### Task to carry out
Line by line, return everything in the listing exactly.

### Data listing
::::

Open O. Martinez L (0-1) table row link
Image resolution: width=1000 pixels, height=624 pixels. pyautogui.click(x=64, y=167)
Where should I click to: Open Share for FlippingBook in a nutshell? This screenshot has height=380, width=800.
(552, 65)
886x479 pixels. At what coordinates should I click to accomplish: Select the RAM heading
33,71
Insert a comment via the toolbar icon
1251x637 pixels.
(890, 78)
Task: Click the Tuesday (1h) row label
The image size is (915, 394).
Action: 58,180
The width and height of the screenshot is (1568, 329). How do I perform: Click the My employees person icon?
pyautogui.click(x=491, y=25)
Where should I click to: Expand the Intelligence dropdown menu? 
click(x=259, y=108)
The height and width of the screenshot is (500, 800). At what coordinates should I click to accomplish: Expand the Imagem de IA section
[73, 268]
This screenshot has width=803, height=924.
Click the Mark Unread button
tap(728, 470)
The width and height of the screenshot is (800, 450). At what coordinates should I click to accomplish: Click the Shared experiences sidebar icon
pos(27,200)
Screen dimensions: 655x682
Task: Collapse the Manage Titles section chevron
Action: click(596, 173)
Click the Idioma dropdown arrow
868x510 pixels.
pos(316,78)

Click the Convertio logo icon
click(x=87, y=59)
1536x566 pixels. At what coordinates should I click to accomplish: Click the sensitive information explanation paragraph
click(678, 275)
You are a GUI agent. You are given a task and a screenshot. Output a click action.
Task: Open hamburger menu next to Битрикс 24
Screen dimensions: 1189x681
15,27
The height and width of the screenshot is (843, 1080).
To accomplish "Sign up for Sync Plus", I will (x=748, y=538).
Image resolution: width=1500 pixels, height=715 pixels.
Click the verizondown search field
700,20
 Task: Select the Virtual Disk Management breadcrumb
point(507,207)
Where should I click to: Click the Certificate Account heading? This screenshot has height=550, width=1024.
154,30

::::

### Task output
Open O. Martinez L (0-1) table row link
Image resolution: width=1000 pixels, height=624 pixels. pyautogui.click(x=64, y=167)
Where should I click to: Open Share for FlippingBook in a nutshell? This screenshot has height=380, width=800.
(552, 65)
886x479 pixels. At what coordinates should I click to accomplish: Select the RAM heading
33,71
Insert a comment via the toolbar icon
1251x637 pixels.
(890, 78)
Task: Click the Tuesday (1h) row label
The image size is (915, 394).
Action: 58,180
The width and height of the screenshot is (1568, 329). How do I perform: Click the My employees person icon?
pyautogui.click(x=491, y=25)
Where should I click to: Expand the Intelligence dropdown menu? 
click(x=259, y=108)
The height and width of the screenshot is (500, 800). At what coordinates should I click to accomplish: Expand the Imagem de IA section
[73, 268]
This screenshot has width=803, height=924.
Click the Mark Unread button
tap(728, 470)
The width and height of the screenshot is (800, 450). At what coordinates should I click to accomplish: Click the Shared experiences sidebar icon
pos(27,200)
Screen dimensions: 655x682
Task: Collapse the Manage Titles section chevron
Action: click(596, 173)
Click the Idioma dropdown arrow
868x510 pixels.
pos(316,78)

Click the Convertio logo icon
click(x=87, y=59)
1536x566 pixels. At what coordinates should I click to accomplish: Click the sensitive information explanation paragraph
click(678, 275)
You are a GUI agent. You are given a task and a screenshot. Output a click action.
Task: Open hamburger menu next to Битрикс 24
Screen dimensions: 1189x681
15,27
The height and width of the screenshot is (843, 1080).
To accomplish "Sign up for Sync Plus", I will (x=748, y=538).
Image resolution: width=1500 pixels, height=715 pixels.
Click the verizondown search field
700,20
 Task: Select the Virtual Disk Management breadcrumb
point(507,207)
Where should I click to: Click the Certificate Account heading? This screenshot has height=550, width=1024.
154,30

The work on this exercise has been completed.